| SOURCE DOCUMENT |
────────
From the abstract, it does seem to be true that these researchers came to that conclusion.

It is not, however, a factually correct statement. It does not IMHO belong in the Challenges document. Moreover, the formatting ascribes more authority than the bullet warrants. Maybe it is just me, but before digging out that citation, I didn't realize the bullet was a quotation. After reading the abstract, I would argue that characterizing that bullet as a theme from research really overstates what is really just one data point. It is an assertion from one study, where the authors own abstract provides evidence of a flawed methodology.

johnfoliot commented 3 years ago

@bruce-usab I'm not really sure what your point is: are you suggesting that the conclusion is not a fact? I disagree - it is a fact. It may not be a conclusion that everyone agrees to, but the conclusion as published is a fact: it's their conclusion.

More importantly, it is research that is supporting concerns raised by multiple parties (including myself) around the need for non-subjective measurements for conformance. Reliance on individual subjective determinations will certainly introduce the types of concerns addressed by this research paper, and with the current trajectory, likely introduce more concern, not lessen it.

And while it may only be one bullet point (data point) it is none-the-less a significant one, and one (again) backed by some research by academics.

On Mon, Mar 8, 2021 at 11:17 AM Bruce Bailey notifications@github.com wrote:

@johnfoliot https://github.com/johnfoliot et al., the problematic bullet @DavidMacDonald https://github.com/DavidMacDonald cites in this issue is a direct excerpt from that abstract you pasted in: This means that an 80% target for agreement, when audits are conducted without communication between evaluators, is not attainable, even with experienced evaluators. See Conformance Challenges -- Themes from Research https://www.w3.org/TR/2020/WD-accessibility-conformance-challenges-20200619/#theme .
────────
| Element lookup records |
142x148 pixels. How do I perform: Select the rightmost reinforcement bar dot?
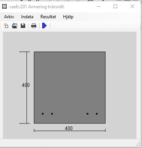pyautogui.click(x=97, y=114)
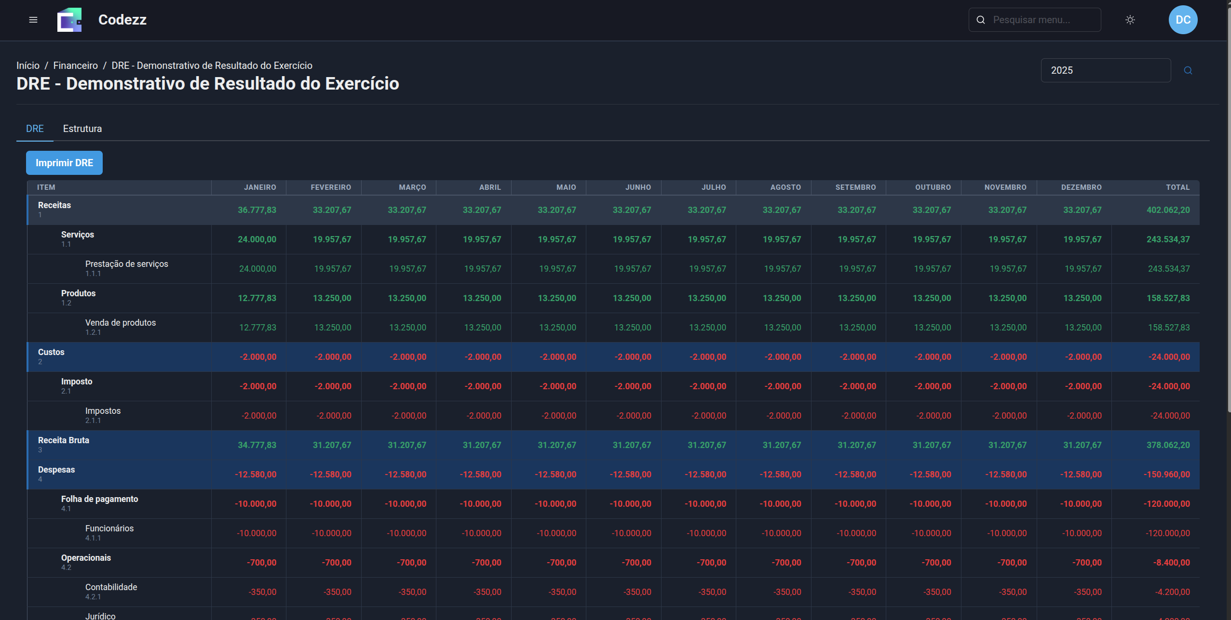This screenshot has height=620, width=1231.
Task: Focus the Pesquisar menu search field
Action: tap(1042, 20)
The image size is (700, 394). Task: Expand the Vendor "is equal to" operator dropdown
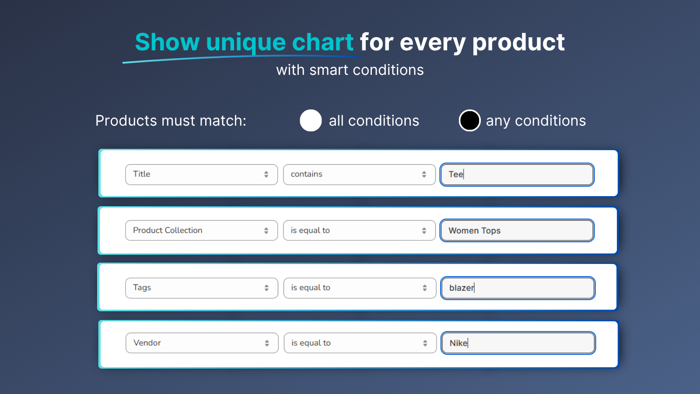coord(360,343)
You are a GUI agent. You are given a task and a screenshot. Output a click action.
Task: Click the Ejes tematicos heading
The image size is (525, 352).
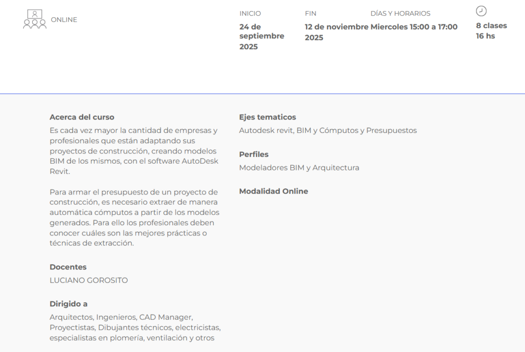click(268, 117)
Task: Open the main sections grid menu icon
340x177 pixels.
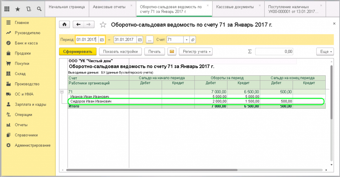Action: (x=7, y=9)
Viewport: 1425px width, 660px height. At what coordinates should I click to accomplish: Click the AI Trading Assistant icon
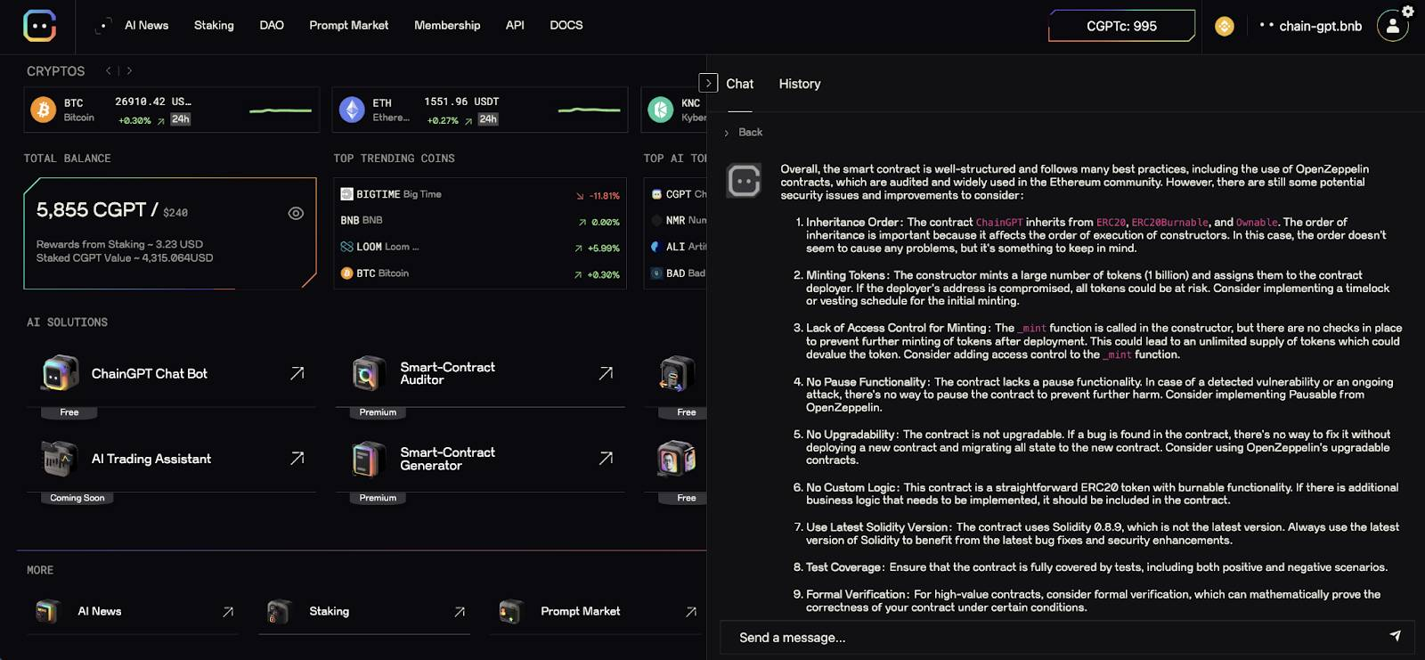(x=60, y=459)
────────
| REQUIRED TASKS |
**a.** List every GitHub handle that appears with an @ mention in the comment thread.
**b.** According to the abstract excerpt quoted in the comment thread, what agreement target is not attainable when audits are conducted without communication between evaluators?
Rely only on the comment thread for your answers.

| SOLUTIONS TO EACH TASK |
**a.** @bruce-usab, @johnfoliot, @DavidMacDonald

**b.** An 80% target for agreement.